Delving into Paradox Lake’s billion-year-old origins, its pre-colonial history, and raising up its Mohawk back story, within is a tale of great privilege, great loss, and serendipitous discovery.
Celebrate the women who made significant contributions to its historical development, especially a place known as Camp Nawita, a marvelous sanctuary for Jewish girls built in 1925 that morphed into a family compound still thriving today.
About the Author
Kate Johns Walton received her BA from Goddard College in Vermont and a master’s degree in Education from George Washington University in D.C. Walton worked at the Museum of Comparative Zoology at Harvard and has traveled extensively in Africa. Her later career exemplified community engagement while serving in leadership capacities at three human service agencies over the course of her career.
Born and raised in New Haven Connecticut, Kate Walton is the daughter of a Yale geologist whose research at the time focused on the Paradox Lake Quadrangle in upstate New York. She has two adult children and five wonderful grandchildren and looks forward to further exploring her family’s American experience, which started here in 1628.
Kate Walton has made a unique contribution to the literature of and about the Adirondacks.

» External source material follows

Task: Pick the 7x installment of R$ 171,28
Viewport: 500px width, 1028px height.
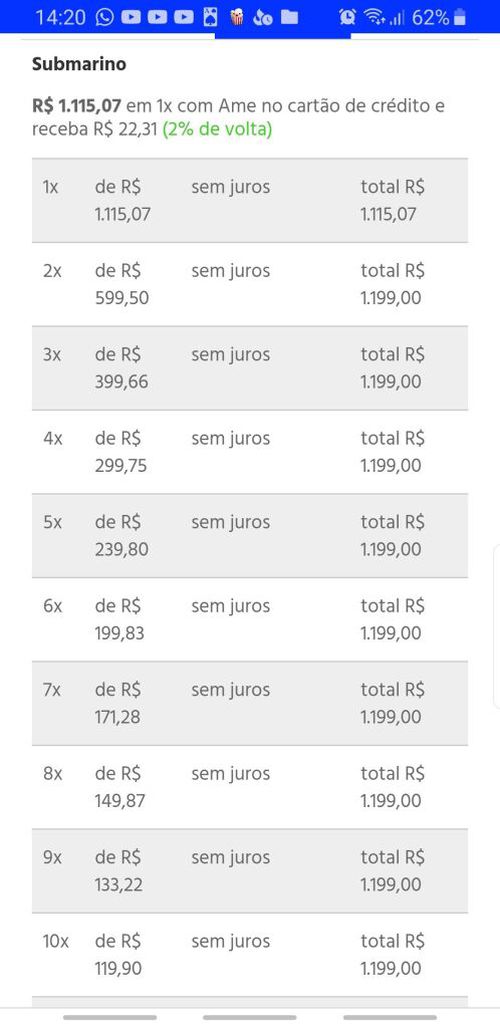Action: tap(250, 703)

For example, Anne La Bastille, author of Woodswoman, has given us a personal narrative of her
long winter’s time in the Adirondack woods. Others, like Bill McKibben, have kept the region in
the deep background of his many well-known writings on Nature—Homecomings, for example.
Still others, like William O’Hern has published a good many field guides to the region—for
example, Adirondack Adventures.
But no one was done what Walton has in Paradox Lake of Memory where she tells
stories and more about her family summer home, the former historic Camp Nawita, on a lake
not far from Ticonderoga. In each of its 56 very short chapters she tells of her family dynamics
(not always happy), of the geologists who studied the area, of the native Iroquois who first
settled the place, of the famous Revolutionary War at Ticonderoga, of economic development
(not so good) in the region, of Yale and her home in New Haven and its ties to the region, and
more. One of many striking examples is Adirondack Orogeny (the science of the earth’s crust)
which is followed by Women’s Progress and Family Reunification, on the personal oppressions
she felt and her coming to terms with them. Through juxtaposed differences like these, she
alerts the reader to a larger dynamic in which life itself is lived.
Anyone who cares about the Adirondacks, or, for that matter, life and living in an
historically salient natural place should read this wonderful book.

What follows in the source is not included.